The Assyrians begin their captivity of Israel (the northern kingdom), and the king of Judah, Ahaz (over the southern kingdom), wishes to receive protection as a loyal vassal territory under Assyria. Long gone are the days of David and Solomon, along with Israel’s great power and strength.
Though the Assyrian captivity is only described in brief detail in our passage, the tragedies of this time will shape Israelite identity in ways similar to Egyptian slavery and the subsequent Babylonian captivity. For example, the disdain that the northern and southern kingdoms already have towards one another will only increase because of Samaritan assimilation with their Assyrian captors. When we read the new Testament about Jesus and his followers having to navigate long-standing tensions with Samaritans, many of the root causes for the animosity can be traced to the times of Assyrian captivity.

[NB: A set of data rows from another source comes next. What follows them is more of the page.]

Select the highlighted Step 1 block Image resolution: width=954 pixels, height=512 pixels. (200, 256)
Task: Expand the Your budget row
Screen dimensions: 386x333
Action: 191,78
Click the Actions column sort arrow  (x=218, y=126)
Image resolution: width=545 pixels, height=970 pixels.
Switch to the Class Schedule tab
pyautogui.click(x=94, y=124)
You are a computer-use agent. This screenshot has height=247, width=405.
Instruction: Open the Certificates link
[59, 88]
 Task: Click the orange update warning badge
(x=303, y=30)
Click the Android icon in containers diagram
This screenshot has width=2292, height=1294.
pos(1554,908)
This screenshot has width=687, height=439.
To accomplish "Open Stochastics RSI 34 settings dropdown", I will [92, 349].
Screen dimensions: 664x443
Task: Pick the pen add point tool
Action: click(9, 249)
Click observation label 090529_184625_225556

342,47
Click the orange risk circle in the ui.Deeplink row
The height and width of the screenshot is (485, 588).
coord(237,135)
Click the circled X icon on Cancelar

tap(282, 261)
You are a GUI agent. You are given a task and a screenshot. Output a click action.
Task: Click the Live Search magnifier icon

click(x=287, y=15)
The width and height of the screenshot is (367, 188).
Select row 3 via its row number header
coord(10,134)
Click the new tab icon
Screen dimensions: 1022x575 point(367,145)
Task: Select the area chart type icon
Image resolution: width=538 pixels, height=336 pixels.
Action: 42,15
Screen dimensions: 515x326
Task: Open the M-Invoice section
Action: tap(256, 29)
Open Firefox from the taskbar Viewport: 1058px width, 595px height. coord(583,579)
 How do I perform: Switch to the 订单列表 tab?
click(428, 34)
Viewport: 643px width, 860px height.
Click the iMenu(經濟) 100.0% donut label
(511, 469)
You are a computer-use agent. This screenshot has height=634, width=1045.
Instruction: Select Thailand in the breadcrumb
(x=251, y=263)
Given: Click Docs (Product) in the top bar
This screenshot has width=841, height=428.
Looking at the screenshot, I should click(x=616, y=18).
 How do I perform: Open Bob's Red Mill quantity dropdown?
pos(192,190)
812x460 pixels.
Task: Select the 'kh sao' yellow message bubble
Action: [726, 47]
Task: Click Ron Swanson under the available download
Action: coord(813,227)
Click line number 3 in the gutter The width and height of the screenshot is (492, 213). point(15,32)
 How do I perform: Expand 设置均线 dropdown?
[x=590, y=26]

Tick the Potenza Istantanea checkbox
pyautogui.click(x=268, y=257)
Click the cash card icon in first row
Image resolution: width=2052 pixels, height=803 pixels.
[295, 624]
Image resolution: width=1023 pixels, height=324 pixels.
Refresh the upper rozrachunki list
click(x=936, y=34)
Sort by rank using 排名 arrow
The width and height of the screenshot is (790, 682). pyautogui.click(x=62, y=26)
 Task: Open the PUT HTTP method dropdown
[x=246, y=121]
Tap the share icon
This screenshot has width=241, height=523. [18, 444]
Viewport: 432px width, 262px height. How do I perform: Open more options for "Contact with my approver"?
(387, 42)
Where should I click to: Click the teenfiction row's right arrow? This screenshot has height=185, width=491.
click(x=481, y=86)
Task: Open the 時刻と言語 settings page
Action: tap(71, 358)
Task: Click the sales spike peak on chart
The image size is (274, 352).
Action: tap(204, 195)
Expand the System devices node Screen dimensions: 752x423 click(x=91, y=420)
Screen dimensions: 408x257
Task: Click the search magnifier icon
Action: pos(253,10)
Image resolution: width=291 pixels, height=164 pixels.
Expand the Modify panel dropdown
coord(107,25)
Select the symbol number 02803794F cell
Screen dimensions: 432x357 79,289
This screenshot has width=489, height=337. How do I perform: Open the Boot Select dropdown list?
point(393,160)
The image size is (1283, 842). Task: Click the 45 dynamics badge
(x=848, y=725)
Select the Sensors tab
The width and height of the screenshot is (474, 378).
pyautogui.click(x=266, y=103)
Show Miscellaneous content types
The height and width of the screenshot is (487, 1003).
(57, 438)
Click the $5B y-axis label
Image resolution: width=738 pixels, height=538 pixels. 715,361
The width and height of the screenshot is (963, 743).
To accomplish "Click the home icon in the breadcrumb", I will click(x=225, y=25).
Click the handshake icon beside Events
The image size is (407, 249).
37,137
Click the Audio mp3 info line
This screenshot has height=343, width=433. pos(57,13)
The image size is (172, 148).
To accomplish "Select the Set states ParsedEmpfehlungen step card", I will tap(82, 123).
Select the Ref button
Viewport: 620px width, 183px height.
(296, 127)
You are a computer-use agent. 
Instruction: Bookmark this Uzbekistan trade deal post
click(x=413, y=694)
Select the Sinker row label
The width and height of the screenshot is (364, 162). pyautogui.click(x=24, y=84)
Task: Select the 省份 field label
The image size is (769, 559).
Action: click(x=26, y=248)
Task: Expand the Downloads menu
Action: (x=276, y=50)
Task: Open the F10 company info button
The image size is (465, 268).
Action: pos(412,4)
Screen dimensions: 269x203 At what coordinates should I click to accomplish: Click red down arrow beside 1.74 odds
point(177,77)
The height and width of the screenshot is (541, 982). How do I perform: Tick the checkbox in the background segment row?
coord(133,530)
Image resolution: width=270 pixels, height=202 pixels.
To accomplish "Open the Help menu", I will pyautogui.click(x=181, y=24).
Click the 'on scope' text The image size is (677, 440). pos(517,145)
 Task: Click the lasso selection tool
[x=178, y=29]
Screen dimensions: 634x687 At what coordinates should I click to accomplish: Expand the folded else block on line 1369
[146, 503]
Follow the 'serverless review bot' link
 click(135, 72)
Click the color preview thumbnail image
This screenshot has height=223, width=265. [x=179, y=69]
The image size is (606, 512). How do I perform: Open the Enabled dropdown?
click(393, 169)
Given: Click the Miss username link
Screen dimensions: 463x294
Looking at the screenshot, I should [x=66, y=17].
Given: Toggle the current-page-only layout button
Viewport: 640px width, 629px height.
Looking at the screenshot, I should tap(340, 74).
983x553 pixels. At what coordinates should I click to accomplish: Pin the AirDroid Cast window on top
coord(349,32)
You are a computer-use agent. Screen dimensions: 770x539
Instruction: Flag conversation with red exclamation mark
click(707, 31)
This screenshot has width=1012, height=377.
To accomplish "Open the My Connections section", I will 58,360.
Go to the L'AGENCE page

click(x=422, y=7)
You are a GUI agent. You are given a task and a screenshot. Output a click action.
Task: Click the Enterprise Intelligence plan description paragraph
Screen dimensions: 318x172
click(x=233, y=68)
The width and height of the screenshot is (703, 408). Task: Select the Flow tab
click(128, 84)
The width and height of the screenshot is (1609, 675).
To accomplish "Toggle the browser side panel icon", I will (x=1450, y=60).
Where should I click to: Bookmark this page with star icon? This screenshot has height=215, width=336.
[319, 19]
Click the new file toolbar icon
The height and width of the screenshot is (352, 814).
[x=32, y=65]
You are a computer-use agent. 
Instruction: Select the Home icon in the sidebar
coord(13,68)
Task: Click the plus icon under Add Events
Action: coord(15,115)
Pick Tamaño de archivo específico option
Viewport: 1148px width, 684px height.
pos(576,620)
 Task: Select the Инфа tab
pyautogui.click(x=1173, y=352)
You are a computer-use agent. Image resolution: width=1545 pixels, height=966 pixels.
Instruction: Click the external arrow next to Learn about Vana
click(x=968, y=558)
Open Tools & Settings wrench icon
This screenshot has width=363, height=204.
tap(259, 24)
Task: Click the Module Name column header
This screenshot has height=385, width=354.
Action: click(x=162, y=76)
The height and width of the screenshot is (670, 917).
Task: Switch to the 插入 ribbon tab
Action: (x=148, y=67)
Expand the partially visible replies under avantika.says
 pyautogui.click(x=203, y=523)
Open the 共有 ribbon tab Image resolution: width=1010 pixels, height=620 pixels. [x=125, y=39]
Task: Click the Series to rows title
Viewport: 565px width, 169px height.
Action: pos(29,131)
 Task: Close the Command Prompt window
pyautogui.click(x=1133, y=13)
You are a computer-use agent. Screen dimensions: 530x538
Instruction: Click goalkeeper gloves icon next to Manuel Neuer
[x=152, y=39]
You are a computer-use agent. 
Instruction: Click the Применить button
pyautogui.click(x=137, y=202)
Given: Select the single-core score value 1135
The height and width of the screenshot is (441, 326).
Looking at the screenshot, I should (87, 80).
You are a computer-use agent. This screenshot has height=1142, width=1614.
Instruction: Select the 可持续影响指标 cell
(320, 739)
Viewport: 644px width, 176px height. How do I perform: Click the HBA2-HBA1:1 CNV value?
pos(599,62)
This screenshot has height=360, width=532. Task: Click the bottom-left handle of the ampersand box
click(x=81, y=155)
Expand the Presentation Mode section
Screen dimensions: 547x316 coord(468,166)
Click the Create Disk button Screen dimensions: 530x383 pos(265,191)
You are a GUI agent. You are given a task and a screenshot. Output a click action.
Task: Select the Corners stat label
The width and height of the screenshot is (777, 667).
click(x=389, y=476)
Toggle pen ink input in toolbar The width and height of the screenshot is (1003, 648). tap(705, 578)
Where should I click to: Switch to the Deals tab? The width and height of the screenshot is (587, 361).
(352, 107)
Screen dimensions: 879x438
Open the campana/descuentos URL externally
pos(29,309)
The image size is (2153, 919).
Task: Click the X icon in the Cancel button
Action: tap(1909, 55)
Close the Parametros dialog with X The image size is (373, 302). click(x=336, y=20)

Assyria will also be the first of a long line of foreign captors to humiliate and harm the Israelites. This will cause confusion for Israel relating to the temple, God’s promises to David, and how to live faithfully to God in the midst of more powerful and idolatrous foreigners. These events will also begin to shape and inform the belief that a messiah will return Israel to its past glories by defeating these foreign invaders. Without a grasp on these two chapters, much of what we will read in the prophets and even in the Gospels will make less sense than if we grasp what is at stake when the Assyrians take power.